An ancient and venerable faith

Ethopia's Orthodox Tewahedo Church traces its foundation to the Bible itself

To write an account of the Ethiopian Orthodox Tewahedo Church is not an easy task. Our church is one of the oldest in the world, if not the oldest.

Christianity came to Ethiopia in the early part of the first century, without the use of missionaries or the shedding of apostolic blood.

In the Holy Bible, the name “Ethiopia” is well known and referred to in several places. For the Ethiopian Church, the basis of belief and religious practice can be found in the teaching: "The fear of the Lord is the beginning of wisdom." (Ps. 110; Pro. 1:7)

Ethiopia and Ethiopians occupy a prominent place alongside other well known countries and places from the Holy Books, historical manuscripts and archaeological research from the Red Sea and the Nile Valley.

According to ancient history, the word Ethiopia denotes a geographical stretch of land which represents the area south of Egypt as far as the Indian Ocean. The term Ethiopian is also used to describe the shade of skin colour for the people dwelling there.

The geographical expanse of Ethiopia appears to have covered different areas and sizes at different times, but the centre has always been the area around where the Blue Nile has its source.

### Available data

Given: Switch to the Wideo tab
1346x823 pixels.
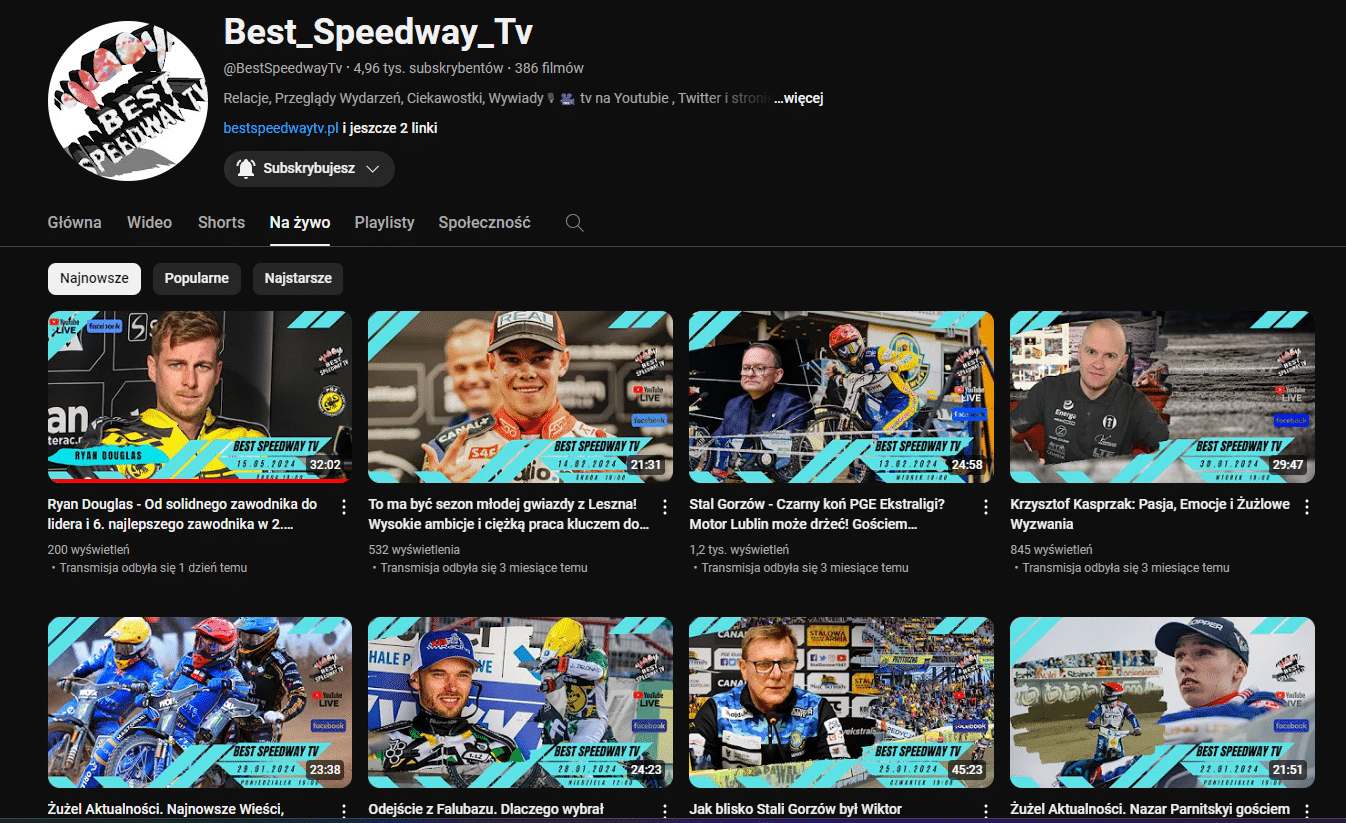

### Challenge A
In the passage on the Ethiopian church, where has the center of Ethiopia always been?
### Challenge B
Repeat the part of the passage on the Ethiopian church that opens with the words containing "To write an" and closes with "of apostolic blood.".
The lines play no part here.

### Task output A
The center has always been the area around where the Blue Nile has its source.

### Task output B
To write an account of the Ethiopian Orthodox Tewahedo Church is not an easy task. Our church is one of the oldest in the world, if not the oldest.

Christianity came to Ethiopia in the early part of the first century, without the use of missionaries or the shedding of apostolic blood.